A splash alerted me to some large fish rising in the deep pool upstream and I made my way along the bank for a better look. Two fish were making swirling bulges, as they searched out nymphs, ignoring mayflies that drifted down on the surface. I slid down to the water’s edge, thankful that the greenery had grown a foot since my last visit and keeping low made a cast to the furthest fish, watching it stand on it’s tail, turning over as it took the emerger. A side strike and the placid stream erupted as the hook went home. This was a good fully finned stockie and my 7 ft rod now came into it’s own absorbing the shocks from this hard charging trout as it ran the length of the pool and back again. Giving line when needed, the runs got shorter, until I was able to slide him over the net.
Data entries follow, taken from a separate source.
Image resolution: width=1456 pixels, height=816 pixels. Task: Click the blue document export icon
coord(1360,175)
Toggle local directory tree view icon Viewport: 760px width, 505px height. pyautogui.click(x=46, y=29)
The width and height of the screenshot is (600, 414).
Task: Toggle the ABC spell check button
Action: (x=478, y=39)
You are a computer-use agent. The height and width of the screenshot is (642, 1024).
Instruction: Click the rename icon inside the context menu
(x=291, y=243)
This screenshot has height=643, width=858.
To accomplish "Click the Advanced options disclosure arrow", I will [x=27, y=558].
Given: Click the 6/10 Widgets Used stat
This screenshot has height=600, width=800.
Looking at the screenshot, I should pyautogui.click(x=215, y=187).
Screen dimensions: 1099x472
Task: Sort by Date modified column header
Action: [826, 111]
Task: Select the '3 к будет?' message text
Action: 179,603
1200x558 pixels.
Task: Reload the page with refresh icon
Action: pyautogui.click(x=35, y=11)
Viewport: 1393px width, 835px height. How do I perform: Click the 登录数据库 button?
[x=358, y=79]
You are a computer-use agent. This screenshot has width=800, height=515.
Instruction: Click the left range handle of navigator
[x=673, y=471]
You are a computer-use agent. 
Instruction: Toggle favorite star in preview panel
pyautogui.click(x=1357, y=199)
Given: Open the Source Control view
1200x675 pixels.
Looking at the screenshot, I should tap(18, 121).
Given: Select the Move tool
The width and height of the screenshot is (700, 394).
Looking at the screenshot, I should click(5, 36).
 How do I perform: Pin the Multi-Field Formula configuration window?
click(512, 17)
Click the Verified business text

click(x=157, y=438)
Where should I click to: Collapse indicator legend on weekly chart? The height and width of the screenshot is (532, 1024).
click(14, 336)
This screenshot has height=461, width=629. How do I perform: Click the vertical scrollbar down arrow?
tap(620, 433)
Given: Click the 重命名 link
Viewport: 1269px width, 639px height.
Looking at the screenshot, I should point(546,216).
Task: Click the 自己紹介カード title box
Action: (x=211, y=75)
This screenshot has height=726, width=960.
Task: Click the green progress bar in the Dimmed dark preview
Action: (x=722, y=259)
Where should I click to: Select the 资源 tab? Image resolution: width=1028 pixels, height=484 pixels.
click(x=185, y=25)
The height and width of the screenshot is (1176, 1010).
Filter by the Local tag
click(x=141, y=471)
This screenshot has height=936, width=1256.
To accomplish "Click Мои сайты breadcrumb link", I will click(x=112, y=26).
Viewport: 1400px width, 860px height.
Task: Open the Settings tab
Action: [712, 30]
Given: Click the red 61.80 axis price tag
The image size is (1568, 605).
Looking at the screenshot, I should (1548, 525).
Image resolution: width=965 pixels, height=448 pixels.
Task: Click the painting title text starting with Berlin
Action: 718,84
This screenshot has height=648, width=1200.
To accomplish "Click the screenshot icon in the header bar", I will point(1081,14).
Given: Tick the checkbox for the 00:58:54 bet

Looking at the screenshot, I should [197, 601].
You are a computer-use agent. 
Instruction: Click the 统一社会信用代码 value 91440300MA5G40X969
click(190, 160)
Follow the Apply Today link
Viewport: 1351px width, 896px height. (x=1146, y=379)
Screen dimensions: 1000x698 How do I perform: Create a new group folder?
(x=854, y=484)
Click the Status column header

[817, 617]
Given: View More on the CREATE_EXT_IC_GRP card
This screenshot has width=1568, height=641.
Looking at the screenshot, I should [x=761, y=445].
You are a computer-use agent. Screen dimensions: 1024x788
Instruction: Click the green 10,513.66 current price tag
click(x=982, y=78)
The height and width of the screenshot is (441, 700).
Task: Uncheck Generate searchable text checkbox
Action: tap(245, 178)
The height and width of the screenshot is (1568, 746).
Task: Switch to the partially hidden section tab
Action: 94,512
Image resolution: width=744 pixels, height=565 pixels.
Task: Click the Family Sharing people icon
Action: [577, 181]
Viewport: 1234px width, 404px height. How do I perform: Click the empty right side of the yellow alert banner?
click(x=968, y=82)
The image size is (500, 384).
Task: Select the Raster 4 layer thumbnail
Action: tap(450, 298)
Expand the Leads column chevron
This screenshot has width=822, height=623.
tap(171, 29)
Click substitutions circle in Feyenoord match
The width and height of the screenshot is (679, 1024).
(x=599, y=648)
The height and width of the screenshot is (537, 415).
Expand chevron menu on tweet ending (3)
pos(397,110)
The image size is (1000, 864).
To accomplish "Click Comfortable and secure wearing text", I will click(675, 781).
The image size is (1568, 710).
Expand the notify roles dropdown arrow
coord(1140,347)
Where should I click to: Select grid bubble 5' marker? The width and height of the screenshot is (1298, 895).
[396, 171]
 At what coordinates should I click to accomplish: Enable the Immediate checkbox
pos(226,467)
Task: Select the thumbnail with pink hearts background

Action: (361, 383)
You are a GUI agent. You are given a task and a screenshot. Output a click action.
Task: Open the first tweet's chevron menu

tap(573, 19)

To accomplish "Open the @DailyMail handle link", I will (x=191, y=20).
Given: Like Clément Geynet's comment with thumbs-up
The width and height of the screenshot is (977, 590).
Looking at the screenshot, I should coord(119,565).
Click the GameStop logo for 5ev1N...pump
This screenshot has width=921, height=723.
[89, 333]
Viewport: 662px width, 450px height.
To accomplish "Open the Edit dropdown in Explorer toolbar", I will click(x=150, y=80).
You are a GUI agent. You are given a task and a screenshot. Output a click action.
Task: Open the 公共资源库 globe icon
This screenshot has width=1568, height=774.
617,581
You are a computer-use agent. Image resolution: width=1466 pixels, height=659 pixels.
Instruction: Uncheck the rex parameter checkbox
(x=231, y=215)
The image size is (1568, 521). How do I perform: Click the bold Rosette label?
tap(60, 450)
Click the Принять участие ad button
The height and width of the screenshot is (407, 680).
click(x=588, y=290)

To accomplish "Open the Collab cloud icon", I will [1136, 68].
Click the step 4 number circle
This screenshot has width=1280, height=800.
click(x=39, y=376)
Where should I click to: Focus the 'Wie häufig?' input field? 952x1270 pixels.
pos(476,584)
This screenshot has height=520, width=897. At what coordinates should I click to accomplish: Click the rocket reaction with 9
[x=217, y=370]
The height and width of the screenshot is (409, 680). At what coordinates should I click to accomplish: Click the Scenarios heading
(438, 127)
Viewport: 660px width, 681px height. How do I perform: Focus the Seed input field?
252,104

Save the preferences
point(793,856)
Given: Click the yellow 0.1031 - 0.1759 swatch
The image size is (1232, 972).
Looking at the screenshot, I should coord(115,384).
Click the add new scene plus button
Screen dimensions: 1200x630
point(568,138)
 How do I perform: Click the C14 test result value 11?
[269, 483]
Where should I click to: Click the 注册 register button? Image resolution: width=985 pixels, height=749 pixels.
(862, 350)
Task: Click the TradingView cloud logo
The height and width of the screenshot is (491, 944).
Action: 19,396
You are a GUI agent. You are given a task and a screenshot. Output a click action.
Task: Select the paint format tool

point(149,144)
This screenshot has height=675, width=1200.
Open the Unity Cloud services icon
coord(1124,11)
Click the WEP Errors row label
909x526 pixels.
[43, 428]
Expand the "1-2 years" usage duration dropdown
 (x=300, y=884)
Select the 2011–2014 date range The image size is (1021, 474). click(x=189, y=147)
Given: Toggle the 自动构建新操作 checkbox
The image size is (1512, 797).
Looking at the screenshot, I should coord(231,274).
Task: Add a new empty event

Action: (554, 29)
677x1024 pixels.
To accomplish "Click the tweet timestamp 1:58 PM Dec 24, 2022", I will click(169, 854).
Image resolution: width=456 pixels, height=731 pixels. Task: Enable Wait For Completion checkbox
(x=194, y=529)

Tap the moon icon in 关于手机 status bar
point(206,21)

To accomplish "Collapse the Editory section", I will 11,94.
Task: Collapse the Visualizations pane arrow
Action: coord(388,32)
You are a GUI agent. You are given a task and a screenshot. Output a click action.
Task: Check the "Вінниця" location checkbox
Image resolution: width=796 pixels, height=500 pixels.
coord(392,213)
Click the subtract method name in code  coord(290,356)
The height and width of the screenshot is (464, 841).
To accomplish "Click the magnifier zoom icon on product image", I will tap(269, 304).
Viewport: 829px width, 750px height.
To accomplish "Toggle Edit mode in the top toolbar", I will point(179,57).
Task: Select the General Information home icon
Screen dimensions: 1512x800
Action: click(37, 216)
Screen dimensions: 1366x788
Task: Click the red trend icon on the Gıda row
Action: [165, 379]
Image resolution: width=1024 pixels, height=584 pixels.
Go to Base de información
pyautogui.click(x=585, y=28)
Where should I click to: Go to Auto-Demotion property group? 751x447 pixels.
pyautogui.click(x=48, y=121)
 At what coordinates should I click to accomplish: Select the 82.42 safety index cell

While I waited for this 16 inch fish to recover in the shallows and swim off, rain began falling again, signalling the end of the rise and I walked back down river, hearing a splash among the trees from a good fish. Now out of the shower, I waded up to the pool, but no more rises gave the fish away and I flicked the emerger under the overhanging branches, searching among the roots, until a take and an airborne trout began the hardest fight of the afternoon, as it frantically searched out every root and hollow, snagging me once, slack line fooling it to come out of hiding and into my net.
Smaller than the stockie at 14 inches, what it lacked in weight, this wild brownie made up for in speed, having plenty of go left to immediately swim off back to the pool on release. The shower soon passed and the rises switched on again for another twenty minutes bringing more wild browns between 8 and 12 inches, then turned off, as the grey skies began to empty their contents, sending me home to join the rush hour traffic.